H-France Review Vol. 5 (January 2005), No. 6

Christopher John Murray, Ed., Encyclopedia of Modern French Thought. London & New York: Fitzroy Dearborn, 2004. xxxii + 713 pp. Notes, chronology, index. $175.00, ISBN 1-57958-384-9.

Review by Patrick H. Hutton, University of Vermont.


When I was a young scholar intent on making my way as a professional historian, I agreed to edit an historical dictionary of the Third French Republic. I embarked upon this ambitious project with certain illusions, notably my expectation that as editor of such a work, I would acquire consummate knowledge of this field of modern French history. In the end that goal eluded me. What I did gain, however, was a comprehensive grasp of current directions of research in modern French history--of who was doing what and how they were going about it. I learned a great deal about editing, and even more about tact in dealing with contributors. I succeeded in completing the project thanks to the kindness of those scholars I persuaded to write entries, begging for authors on topics about which I knew little. Because of this experience, I have always agreed to contribute to reference works when invited. I have also been keenly interested in the strategies editors have employed in composing them.

In this respect, Christopher John Murray gets high marks for the project under review. The volume is user-friendly in terms of its mechanics, and wide-ranging in terms of its subject matter. One-hundred and fifty authors have written 234 entries. Most of these scholars are British, but the cast is international, counting among its contributors Americans, Australians, Belgians, Canadians, Germans, Irish--and even a few French scholars! The majority of entries deal with individuals. But there are also a number of thematic entries. All of the entries are substantial in length--1,000 to 5,000 words, giving authors of even modest entries a chance to explicate ideas in adequate detail for their appreciation. Each biographical entry is set up to put the accent on ideas. It concentrates on an analysis of the thought of the individual, then follows with a brief biographical sketch. The appendices are practical, including lists of entries alphabetically and by theme. The volume is prefaced with a chronology of salient events, grouped under intellectual and political rubrics, and dating from the end of the nineteenth century. Even the list of contributors is helpful because it cites the entries each of them has written, not just their academic affiliations. The index highlights in bold the entries of the volume, an obvious aide to scholars found wanting in some major reference books.

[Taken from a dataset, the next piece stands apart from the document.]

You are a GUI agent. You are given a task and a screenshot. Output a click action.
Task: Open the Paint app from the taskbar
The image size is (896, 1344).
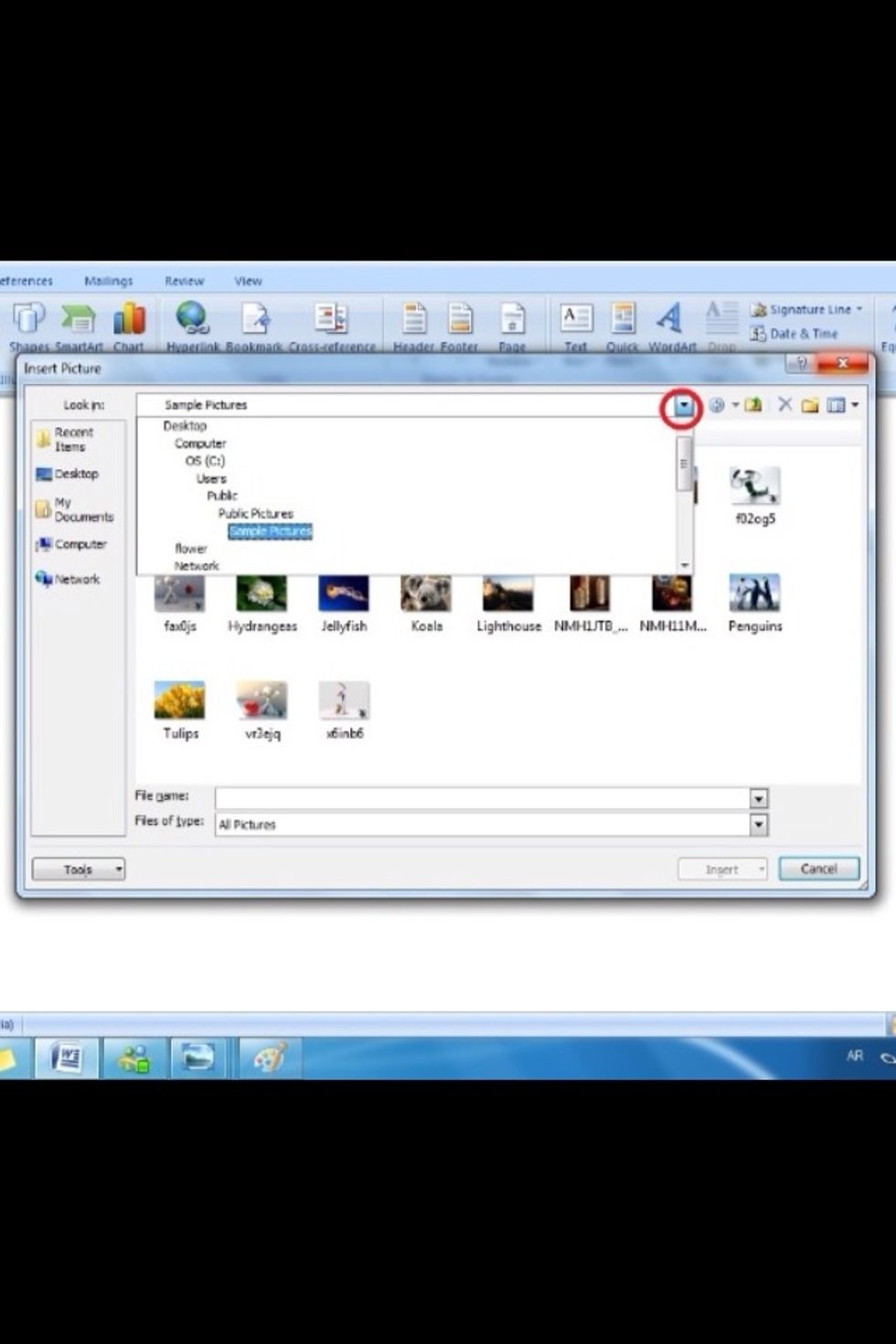tap(269, 1058)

In conceptualizing his project, Murray displays much insight into the potential interests of readers of such a reference work today. In one sense, it is broader than similar volumes published in the past. Older works on “French thought” tended to limit themselves to literature, philosophy, or historiography. In this volume, it is clear that French thought took place within discrete disciplines. But the venerable allegiances that distinguish disciplines from one another are not as binding as they used to be. More scholars today are open to interdisciplinary approaches. Murray’s volume encourages such interchange. It brings within the reader’s purview the full range of disciplines in play at the turn of the twenty-first century, including many essays dealing with history and the social sciences.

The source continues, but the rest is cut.